Le bail a été tacitement reconduit les 1er mai 2019 et 1er mai 2022.
Par exploit en date du 15 octobre 2024, le bailleur a donné congé pour reprise à terme le 30 avril 2025.
[U] [N] est demeurée dans les lieux postérieurement au 30 avril 2025.
Par exploit en date du 24 juillet 2025, [O] [S] a fait assigner [U] [N] à comparaître devant le juge des contentieux de la protection de [Localité 1].
A l’audience du 17 février 2026, [O] [S] , représenté, a sollicité de la juridiction qu’elle :
— valide le congé pour reprise délivré le 15 octobre 2024 pour le 30 avril 2025,
— constate que [U] [N] est occupante sans droit, ni titre et ordonne, en conséquence, l’expulsion de la défenderesse et de tout occupant de son chef, sous astreinte de 10 euros par jour de retard à compter de la signification du jugement à intervenir et le transport et la séquestration aux frais de la défenderesse, des meubles et objets garnissant les lieux en garantie des sommes qui pourraient être dues,
— condamne [U] [N] au paiement mensuel de la somme de 566 euros, provision pour charges en sus, au titre de l’indemnité d’occupation jusqu’à libération des lieux,
— condamne la défenderesse aux dépens et à lui payer la somme de 2.500 euros au titre de l’article 700 du code de procédure civile.
Au soutien de ses prétentions, [O] [S] indique vouloir reprendre le logement, en considération de sa mise à la retraite à partir du 25 septembre 2026, lui imposant de libérer le logement de fonction qu’il occupe jusqu’à cette date.
[U] [N] sollicite du juge des contentieux de la protection qu’il déboute [O] [S] de l’ensemble de ses demandes, déclare le congé nul, laisse à chaque partie la charge de ses frais irrépétibles et de ses dépens, rejette l’exécution provisoire assortissant les demandes de [O] [S] et à titre subsidiaire, lui accorde des délais de 12 mois à compter du jugement à intervenir pour libérer les lieux et pendant lequel il sera sursis à son expulsion, et laisse à chaque partie la charge de ses frais irrépétibles et statue ce que de droit sur les dépens.

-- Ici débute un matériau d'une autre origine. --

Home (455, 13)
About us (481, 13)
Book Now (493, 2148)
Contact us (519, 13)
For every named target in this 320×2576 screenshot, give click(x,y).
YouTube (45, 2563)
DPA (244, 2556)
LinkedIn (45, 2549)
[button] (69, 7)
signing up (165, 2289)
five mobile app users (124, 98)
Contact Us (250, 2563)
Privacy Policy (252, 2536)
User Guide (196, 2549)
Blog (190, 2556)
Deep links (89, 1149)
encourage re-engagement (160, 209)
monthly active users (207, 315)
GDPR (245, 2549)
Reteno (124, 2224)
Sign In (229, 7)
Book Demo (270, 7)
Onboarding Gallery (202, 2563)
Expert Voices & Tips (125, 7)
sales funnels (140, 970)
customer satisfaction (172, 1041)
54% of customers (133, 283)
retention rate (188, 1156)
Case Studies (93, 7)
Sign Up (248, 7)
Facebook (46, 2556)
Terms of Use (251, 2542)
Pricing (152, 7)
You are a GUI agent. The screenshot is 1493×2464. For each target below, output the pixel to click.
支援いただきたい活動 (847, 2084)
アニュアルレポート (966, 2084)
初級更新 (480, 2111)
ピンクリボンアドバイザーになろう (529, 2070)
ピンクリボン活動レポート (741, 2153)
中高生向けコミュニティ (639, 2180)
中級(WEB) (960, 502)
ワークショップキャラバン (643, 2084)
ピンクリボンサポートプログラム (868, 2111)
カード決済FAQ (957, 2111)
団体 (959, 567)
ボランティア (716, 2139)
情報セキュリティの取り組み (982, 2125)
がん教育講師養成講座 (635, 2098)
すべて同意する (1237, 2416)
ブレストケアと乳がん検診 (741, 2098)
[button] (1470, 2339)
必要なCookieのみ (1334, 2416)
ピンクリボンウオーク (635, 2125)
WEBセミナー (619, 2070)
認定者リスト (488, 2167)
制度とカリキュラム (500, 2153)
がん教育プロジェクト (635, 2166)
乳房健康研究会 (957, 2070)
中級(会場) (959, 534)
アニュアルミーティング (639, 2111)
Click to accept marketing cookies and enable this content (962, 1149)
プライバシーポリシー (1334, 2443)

Au soutien de ses prétentions, [U] [N] soulève l’absence de justification du caractère réel et sérieux du congé pour reprise, en l’absence de justification de la demande de mise à la retraite, de propriété sur le bien, et de la nécessité de quitter le logement de fonction, le congé mentionnant la nécessité de reprise pour septembre 2027. Elle fait état de sa situation perosnnelle pour solliciter des délais pour quitter les lieux.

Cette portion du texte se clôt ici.